There is also a growing public awareness that could begin to affect the airline industry as a whole. A British survey last year showed that 54 percent of the British population felt guilty about flying — a figure that may have risen since, a British online travel site, began comparing flight emissions to domestic energy use to get people to carbon-offset their journeys. A round-trip flight to New York from London, for instance, is according to the site’s calculations the equivalent of leaving a TV and games console running for three years.

In a news statement from the second International Conference on Climate Change and Tourism, the United Nations World Tourism Organization said, “With transport as one of the most visible contributors to global warming, increased awareness regarding climate change might induce tourists to switch from long-haul to short-haul destinations.”

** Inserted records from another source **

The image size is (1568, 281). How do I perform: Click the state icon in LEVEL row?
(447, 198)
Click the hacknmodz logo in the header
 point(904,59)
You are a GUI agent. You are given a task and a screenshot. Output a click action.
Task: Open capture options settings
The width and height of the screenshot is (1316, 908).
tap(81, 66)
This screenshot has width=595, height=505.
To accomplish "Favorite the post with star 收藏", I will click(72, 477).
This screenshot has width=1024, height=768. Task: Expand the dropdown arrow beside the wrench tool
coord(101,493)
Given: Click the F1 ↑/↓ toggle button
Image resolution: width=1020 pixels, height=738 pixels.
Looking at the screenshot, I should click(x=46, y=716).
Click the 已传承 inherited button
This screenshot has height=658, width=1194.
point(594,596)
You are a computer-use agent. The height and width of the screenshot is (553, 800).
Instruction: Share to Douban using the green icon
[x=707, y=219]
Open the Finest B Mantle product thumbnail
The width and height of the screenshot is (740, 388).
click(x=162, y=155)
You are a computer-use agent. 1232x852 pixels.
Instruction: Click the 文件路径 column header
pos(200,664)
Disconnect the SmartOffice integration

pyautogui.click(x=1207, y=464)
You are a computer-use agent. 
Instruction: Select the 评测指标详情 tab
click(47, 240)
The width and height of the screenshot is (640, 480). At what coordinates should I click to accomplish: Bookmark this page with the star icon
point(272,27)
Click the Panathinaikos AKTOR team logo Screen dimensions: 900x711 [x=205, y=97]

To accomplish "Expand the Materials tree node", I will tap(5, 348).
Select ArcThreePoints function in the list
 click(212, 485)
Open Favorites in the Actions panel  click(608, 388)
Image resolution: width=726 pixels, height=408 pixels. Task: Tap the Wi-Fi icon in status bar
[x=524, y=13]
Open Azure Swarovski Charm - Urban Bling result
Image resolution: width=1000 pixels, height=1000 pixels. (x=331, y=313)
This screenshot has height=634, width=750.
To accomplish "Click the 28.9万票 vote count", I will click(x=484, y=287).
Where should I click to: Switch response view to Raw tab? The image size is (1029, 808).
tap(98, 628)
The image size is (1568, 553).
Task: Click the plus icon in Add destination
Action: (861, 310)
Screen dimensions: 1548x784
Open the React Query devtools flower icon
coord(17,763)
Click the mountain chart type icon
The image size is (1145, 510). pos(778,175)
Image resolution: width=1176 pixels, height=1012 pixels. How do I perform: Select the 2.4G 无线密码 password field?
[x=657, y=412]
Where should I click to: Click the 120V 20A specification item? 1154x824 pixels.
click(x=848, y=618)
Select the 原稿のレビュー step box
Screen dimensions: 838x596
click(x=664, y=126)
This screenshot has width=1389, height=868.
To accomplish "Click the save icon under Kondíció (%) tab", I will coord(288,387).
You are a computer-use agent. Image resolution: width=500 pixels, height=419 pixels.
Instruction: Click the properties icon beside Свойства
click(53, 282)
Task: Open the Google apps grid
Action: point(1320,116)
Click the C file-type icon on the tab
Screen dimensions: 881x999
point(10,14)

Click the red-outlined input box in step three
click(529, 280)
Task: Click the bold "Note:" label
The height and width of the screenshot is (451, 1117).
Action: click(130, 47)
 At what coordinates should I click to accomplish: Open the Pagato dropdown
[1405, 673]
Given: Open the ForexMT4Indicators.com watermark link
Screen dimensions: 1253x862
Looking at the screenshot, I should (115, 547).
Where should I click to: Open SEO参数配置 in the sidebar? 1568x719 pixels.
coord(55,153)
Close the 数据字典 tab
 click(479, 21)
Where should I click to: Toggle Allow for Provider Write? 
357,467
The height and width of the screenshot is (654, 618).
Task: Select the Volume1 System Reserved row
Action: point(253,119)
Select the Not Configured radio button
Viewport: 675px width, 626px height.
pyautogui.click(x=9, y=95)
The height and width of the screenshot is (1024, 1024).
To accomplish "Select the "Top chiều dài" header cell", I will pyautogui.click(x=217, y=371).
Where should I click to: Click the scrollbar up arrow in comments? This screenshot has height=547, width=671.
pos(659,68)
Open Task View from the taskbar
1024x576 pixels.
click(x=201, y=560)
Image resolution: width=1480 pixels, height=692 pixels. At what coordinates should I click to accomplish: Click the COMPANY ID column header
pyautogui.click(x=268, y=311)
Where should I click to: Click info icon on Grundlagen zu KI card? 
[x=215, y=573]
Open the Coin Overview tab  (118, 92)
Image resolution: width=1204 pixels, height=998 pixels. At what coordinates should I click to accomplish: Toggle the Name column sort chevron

Indeed, carbon-offsetting companies like the nonprofit Bonneville Environmental Foundation, which sells Green Tags (certificates that finance wind and solar power projects) to replace traditional polluting sources of electricity, have seen a surge in business. “In the last three years we have seen a 100 percent year-to-year increase in individual’s carbon offsetting,” said Patrick Nye, vice president for sales.

To that end, Travelport, one of the world’s largest travel conglomerates (it owns 48 percent of Orbitz and operates in 145 countries), has just announced a new reporting tool, the Carbon Tracker.

According to Gordon Wilson, Travelport GDS’s chief executive, customers can find out carbon emissions data on flights (as well as car, bus and rail routes) so travel plans can be adjusted (for instance, a travel company may design a more carbon-friendly 10-day trip to Egypt for its clients).

Many government leaders and environmental groups would prefer to see more regulatory action taken, such as an international pact to stem global aircraft emissions. Last September a petition was filed with the United States Environmental Protection Agency asking it to address the effects of global warming from the world’s aircraft fleet.